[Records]
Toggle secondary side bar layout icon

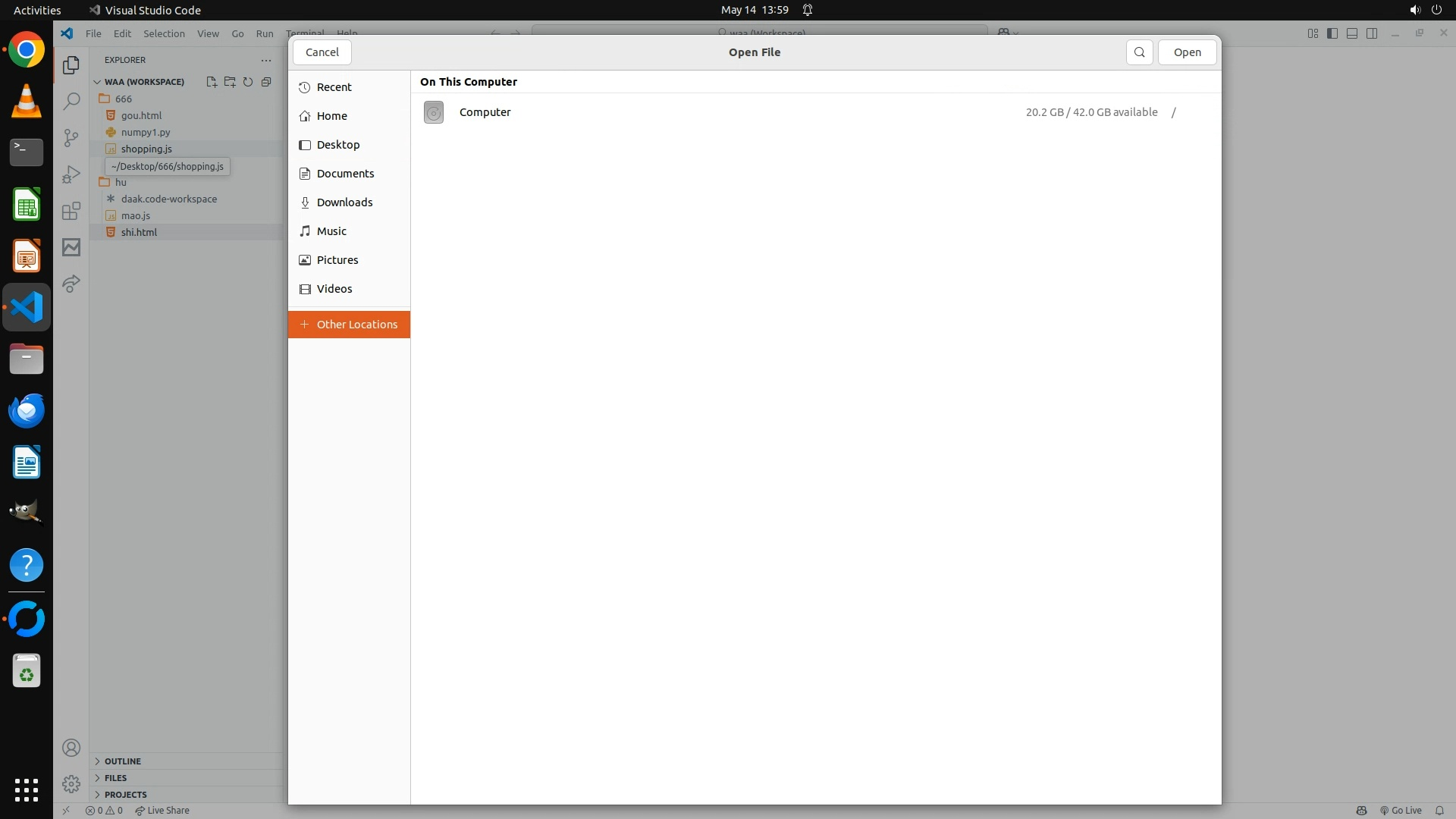tap(1372, 33)
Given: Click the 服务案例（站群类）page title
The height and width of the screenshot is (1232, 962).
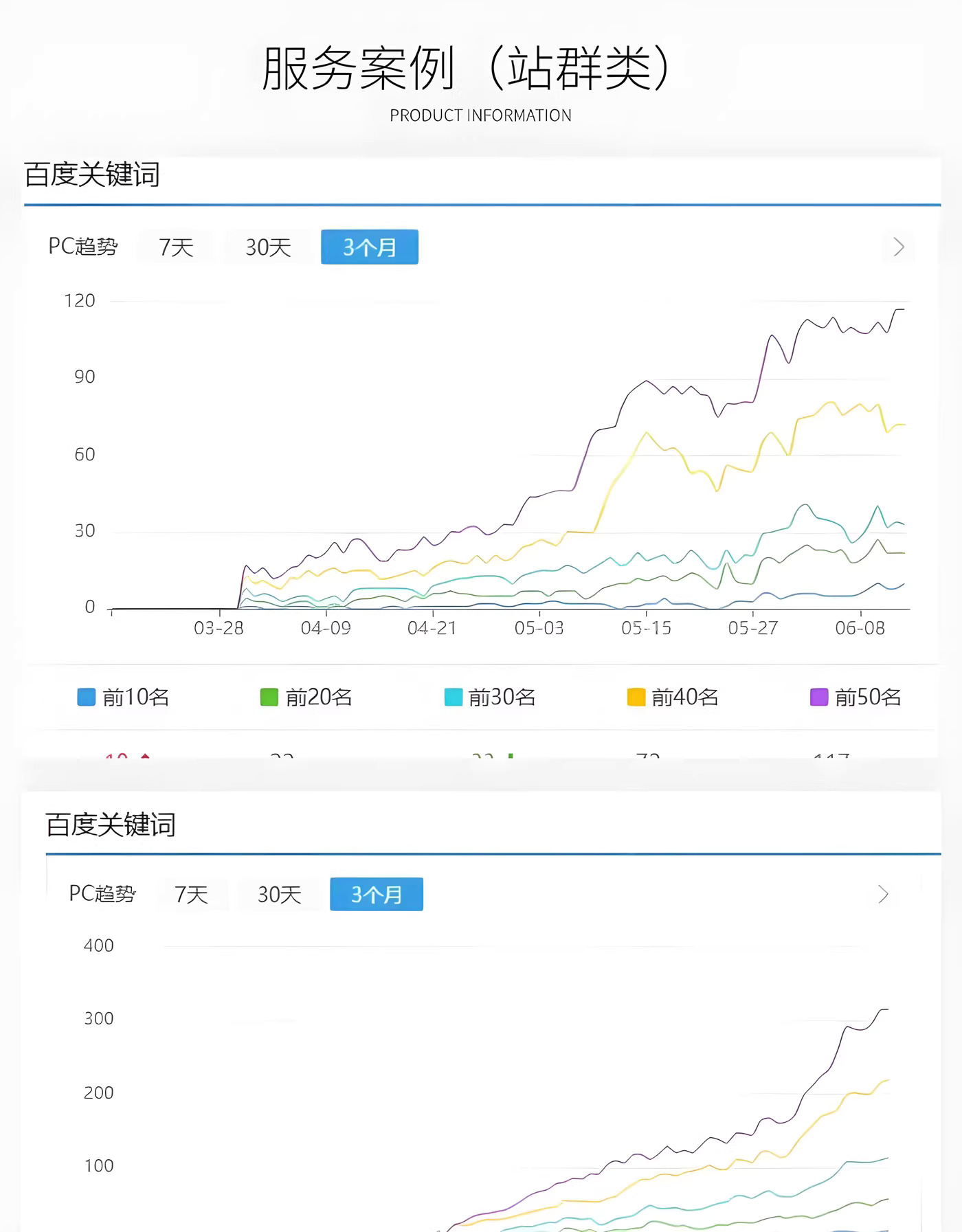Looking at the screenshot, I should coord(467,69).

- [Directions]
Recast the records as a two-column CSV with columns named "text" and "answer", one row per record, each value in a single quoted field with line breaks replaced by spaces. Include only the records starting with the line containing "Given: Click the 服务案例（站群类）page title" and going on through the end of the records, and leave the pictures out.

- [Complete response]
text,answer
"Given: Click the 服务案例（站群类）page title The height and width of the screenshot is (1232, 962).","Looking at the screenshot, I should coord(467,69)."